Not everyone who logs into Sophos UTM‘s web admin interface needs full admin access. Perhaps you need to provide read-only access to an auditor, or define separate roles and responsibilities for your operations team.
This article takes you through configuring these different levels of access using Sophos UTM’s Access Control feature.
Sophos UTM Access Control Configuration
Sophos UTM enables granular access control over the various components. It allows you to create your own groups, and add varying levels of access to different areas.
There are two levels of access.
- Read-only access (associated with Auditor rights)
- Read-and-Write Access (associated with Manager rights)
To demonstrate, let’s set up a user to only adjust the Web Protection feature, such as editing website exclusions.
Step 1. Define the User
For our example, we will use local accounts. But you can just as easily use an Active Directory account.
- In Sophos UTM’s Web Admin interface, go to Definitions & Users | Users & groups | Users | + New Users
- Username : webprotectionadmin
- Authentication: Local
- Specify and Repeat a password
- Click Save
Note: To use an Active Directory account you would simply specify the login name and select Remote for authentication.
Step 2. Create a Group
While you can manage access on a per user basis, this can become tiresome for large environments where you have multiple people performing the same roles. For these situations, you can manage access via groups:
- Go to Definitions & Users | Users & groups | Groups | + New Group
- Group name: Web Protection Admins
- Group Type: Static members
- Add the webprotectionadmin user created earlier into the member list
- Click Save
Step 3. Define the Access Control Role
In this step, we are going to associate our user and group with the different levels of admin access.
- Go to Management | Web Admin Settings | Access Control | +New Role
- Name: Web Protection Admins
- Members: Add the Web Protection Admins group created in the previous step
- Rights: Check Web Protection manager
- Click Save
Step 4. Test the new User Role
Open a new browser window and log in as the user you just created. You will notice that your available options have significantly decreased. You are however, still able to make changes to the relevant Web Protection Section.
You do have access to additional areas, such as Logging and Reporting, however those sections only contain the sub-features related to Web Protection (such as viewing the Web Protection logs and reports).
Step 5. Granting Additional Read-only Access
Locking down a user account like the one we just created is great from a control perspective as you limit the scope of what a delegated administrator can do. However, you have also reduced the visibility of some sections of the UTM that they may find useful.
Sophos UTM enables you to allocate Auditor rights, in order to provide the administrator with a more complete view of the UTM, without giving away more access.
- Go to Management | Web Admin Settings | Access Control
- Edit the Web Protection Admins Role
- Check the following boxes
- Log File Auditor
- Network Protection Auditor
- Web Application Protection Auditor
- Click Save
Now log in as the webprotectionadmin user again and you will notice you have access to additional sections, via a more complete list of items in the left hand navigation panel. Most of these features will provide read-only access.
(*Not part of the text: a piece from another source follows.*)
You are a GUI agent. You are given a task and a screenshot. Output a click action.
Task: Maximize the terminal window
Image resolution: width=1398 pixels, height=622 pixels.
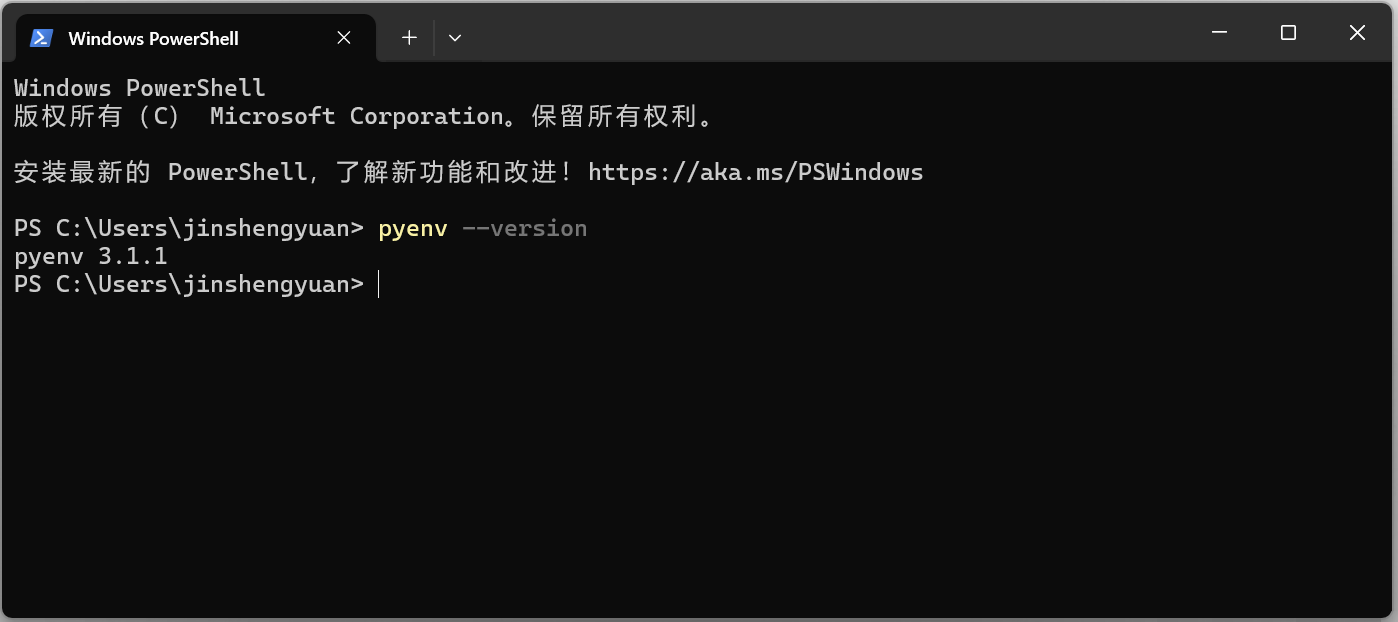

Note: The UI does not disable or ‘grey’ anything out when you only have read access, it looks like you have write access until you try to change something. When you do, an information box will popup indicating that permission is denied.
Overcoming Reporting Limitations
Even after providing delegated administrators with access to all web protection related items, they will still have a limited view of actual user activity. If they are to make decisions about what sites to include or exclude in policies, they need better reporting and alerting capabilities than even the on-box or iView’s reporting features provide.
The best way of providing additional visibility of the traffic, along with customized real-time traffic alerts is to use Fastvue Sophos Reporter. The Web Protection dashboard view gives administrators instant visibility over a range of parameters they would need to consider for the administration of the Sophos UTM, such as which policy is responsible for blocking or allowing specific websites. This information is crucial if they need to modify web policies with white or black lists and minimizes troubleshooting time.
The Sophos UTM Access Control functionality allows you to safely delegate routine tasks relating to web access administration, without exposing the entire UTM’s feature set.
Since users are being granted access to change certain aspects of the UTM, it is a great idea to go one step further and secure the account using 2 Factor authentication for logging into the Webadmin console.